Something similar could be considered for false negatives. To give a prose example rather than a reading list this time, a report might include a claim like: "Many developers will dislike a tool that claims to find Race Conditions but actually misses 99% of them. If the tool has that many false negatives, developers will feel they cannot gain confidence in the quality of the software and will instead turn to other techniques, such as testing, that increase confidence in quality assurance." I'm not saying that is a good or a bad argument, but it is an example of the sort of analytic text or line of reasoning that might be applicable here.
Students often wonder: "How do I know if the tool is missing a bug?" Unfortunately, that's a real challenge. There are at least two ways students usually approach that problem, and both require labor or effort.
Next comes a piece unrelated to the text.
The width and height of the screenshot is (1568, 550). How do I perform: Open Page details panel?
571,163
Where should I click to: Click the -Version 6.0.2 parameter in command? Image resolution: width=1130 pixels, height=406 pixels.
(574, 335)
Similarly, determining if a report is a false alarm usually requires reading it and comprehending the code nearby.
I can't really say much more here without giving away too much of what we expect from you on this part of the assignment, but I can reiterate the soundness and completeness (false positives and false negatives) are significant concepts in this course and that you should include them, coupled with your knowledge of the human element of such tools, in your assessment of the tools.